A biology adequate to the full complexity of living systems does not yet exist. What it would have to include is becoming clearer.

It would integrate molecular mechanism with ecological context. The body is not separable from its environment. The microbiome, the epigenome, the circadian rhythms, the autonomic nervous system — all of these are interfaces between the organism and the world it inhabits. A biology that treats the body as a closed system misses most of the biology.

It would take the subjective experience of the organism seriously as data. This is not a concession to mysticism. It is a recognition that consciousness exists, that it influences biology through every psychoneuroimmunological pathway documented so far, and that a science that cannot account for it is working with an incomplete model.

It would recognise healing as a relationship, not a procedure. What shamans encoded in ceremony — preparation, setting, the role of the healer's presence, the integration of the experience afterward — corresponds, structurally, to what clinical research is now rediscovering as the active ingredients of effective psychedelic therapy. Context is biology.
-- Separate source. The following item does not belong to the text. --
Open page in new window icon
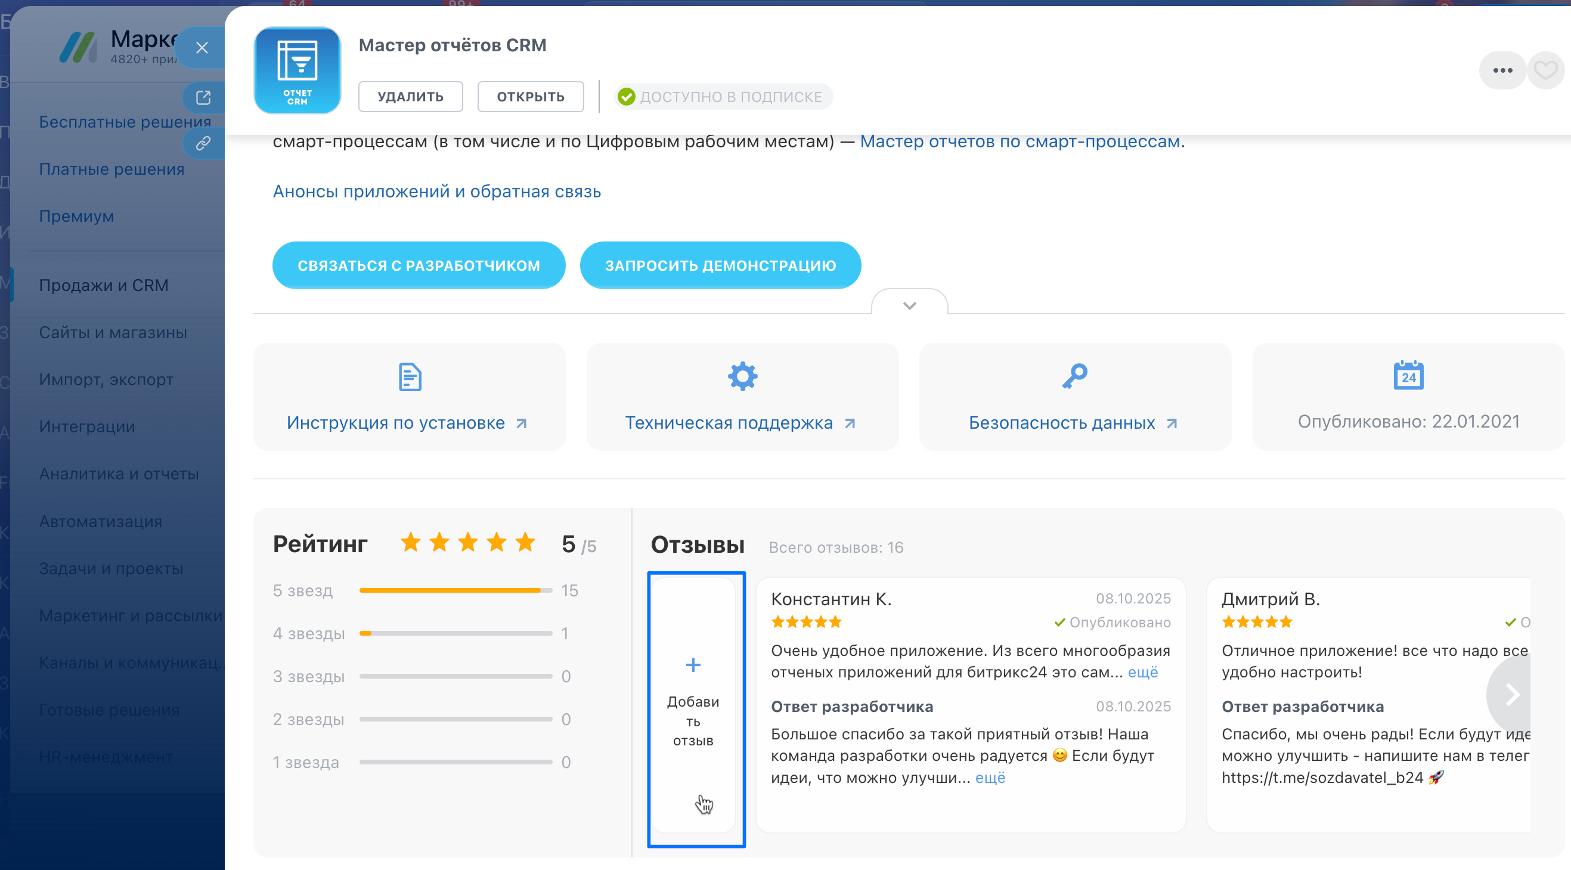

It would hold, honestly, that long observation produces genuine knowledge — that the ethnobotanist cataloguing Amazonian plant medicines and the neuroscientist studying the default mode network are tracing the same territory from different angles. Millennia of careful human attention to the living world is a dataset. Most of it has not been formally studied.

The deep question biology now puts to the species that developed it: Can a civilisation that evolved through extraction learn to operate through relationship? That is not a philosophical question dressed up as biology. Industrial agriculture, antibiotic resistance, pandemic emergence, and ecological collapse are not separate crises. They are a single rupture between human civilisation and the biological world it depends upon. The mechanism of the rupture is visible. The question is whether the organism — us — is capable of the responsiveness this moment demands.

Darwin said it was not the strongest or the most intelligent that survive. It is those most responsive to change. That observation now reads less like natural history and more like a warning.

Context is biology. What ceremony encoded and what clinical trials are recovering are descriptions of the same mechanism.

The Questions That Remain

If epigenetic changes encode ancestral stress across generations, what does it mean to heal an individual without addressing the lineage they carry?

The gut produces 90 percent of the body's serotonin. If the microbiome shapes mood, cognition, and immune response, who — or what — is making the decisions?

Psilocybin dissolves the default mode network and produces experiences subjects rank among the most meaningful of their lives. What does that tell us about the ordinary state — the one the default mode network maintains?

Indigenous plant knowledge identified pharmacological synergies that Western science is only now formally verifying. What else is encoded in that knowledge that has not yet been asked about in the right language?

If healing is a relationship and not a procedure, what does that require of the institution we have built to deliver medicine?